Laser Hair Removal Portable for Mens
History of the Procedure
Goldman et al first described ruby-laser injury to pigmented hair follicles in 1963. In 1983, Oshiro and Maruyama noted hair loss from nevi after treatment with a ruby laser. However, at fluences affecting hair follicles, the epidermis was severely damaged.
The theory of selective photothermolysis that Anderson and Parrish developed in 1983 was based on a laser of particular wavelength and a pulse duration of light to target a particular chromophore. By applying this theory, the target can be destroyed selectively, sparing the surrounding tissue.
Use of a topical suspension of carbon particles followed by treatment with a Q-switched Nd:YAG laser was the first laser treatment for hair removal the US Food and Drug Administration (FDA) approved. This initial method reportedly delayed regrowth by 3 months, but it did not provide permanent hair reduction.
In 1996, Grossman and associates, who used a normal-mode ruby laser, reported the first application of Anderson and Parrish's theory for hair removal. In 1998, Dierickx and associates published their report of a 2-year follow-up study demonstrating long-term, permanent hair removal with this laser.
Hair-removing lasers and light sources
Since then, the market has been flooded with numerous hair-removing lasers and light sources.

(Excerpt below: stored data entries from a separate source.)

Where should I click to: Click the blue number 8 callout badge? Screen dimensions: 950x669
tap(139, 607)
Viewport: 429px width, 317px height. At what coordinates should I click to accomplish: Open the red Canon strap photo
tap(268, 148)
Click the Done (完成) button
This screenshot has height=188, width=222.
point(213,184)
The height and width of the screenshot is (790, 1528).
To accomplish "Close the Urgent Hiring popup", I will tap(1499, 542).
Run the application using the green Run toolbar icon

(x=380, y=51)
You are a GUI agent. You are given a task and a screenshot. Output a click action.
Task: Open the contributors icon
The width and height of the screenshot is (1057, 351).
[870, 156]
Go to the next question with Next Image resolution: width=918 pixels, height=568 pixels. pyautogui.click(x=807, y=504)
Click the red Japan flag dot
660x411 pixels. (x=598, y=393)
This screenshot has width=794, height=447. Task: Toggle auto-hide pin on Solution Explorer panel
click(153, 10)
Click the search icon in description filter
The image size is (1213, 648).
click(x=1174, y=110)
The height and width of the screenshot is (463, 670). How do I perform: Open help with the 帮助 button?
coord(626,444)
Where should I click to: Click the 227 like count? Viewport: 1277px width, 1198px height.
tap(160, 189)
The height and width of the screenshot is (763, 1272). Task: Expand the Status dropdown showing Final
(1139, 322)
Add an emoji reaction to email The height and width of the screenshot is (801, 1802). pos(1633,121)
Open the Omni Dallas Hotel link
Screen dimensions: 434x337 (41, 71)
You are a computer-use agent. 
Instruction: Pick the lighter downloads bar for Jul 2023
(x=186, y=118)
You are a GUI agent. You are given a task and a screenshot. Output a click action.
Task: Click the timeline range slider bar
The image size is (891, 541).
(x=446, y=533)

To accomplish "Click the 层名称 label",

Initial laser systems, such as the Q-switched Nd:YAG (1064 nm, Soft Light system; Thermolase Corp, San Diego, CA), used a suspension of carbon mineral oil to penetrate the hair follicle and to act as an energy-absorbing chromophore.
An optically filtered xenon flashlamp (Epi Light, ESC Luxar; Energy Systems Corp, Needham, MA) uses filters to select operating wavelengths of light at a cutoff of 690 nm, allowing light above this wavelength to pass through to affect hair.
The long-pulse ruby laser (EpiLaser 694 nm, Palomar Technologies, Lexington, MA; EpiTouch, Sharplan Laser, Allendale, NJ) uses the principle of selective thermolysis in which melanin acts as the target chromophore.
The long-pulse alexandrite laser (PhotoGenica LPIR 755 nm; Cynosure Inc, Chelmsford, MA) is based on the principle of thermokinetic selectivity and targets melanin in the hair follicle. In this way, the epidermis is allowed to cool efficiently while the melanin in the hair follicle is heated. [, ]
Coherent Medical (Santa Clara, CA) and Palomar (Lexington, MA) have introduced the LightSheer, a diode laser operating at 800 nm that has pulse durations of as long as 30 ms. This technology minimizes the size of the laser by replacing the laser tube in place of solid-state diode circuitry.
Most technical improvements in laser devices have been incremental in terms of improving efficacy and reducing side effects. Some new models combine light- and heat-based methods by using radio-frequency (RF) energy; these are based on the theory that the heated areas can be further heated without causing damage to surrounding skin.
New devices are frequently introduced, and old models may be discontinued but still available as after-market products. Check with the manufacturers for latest information.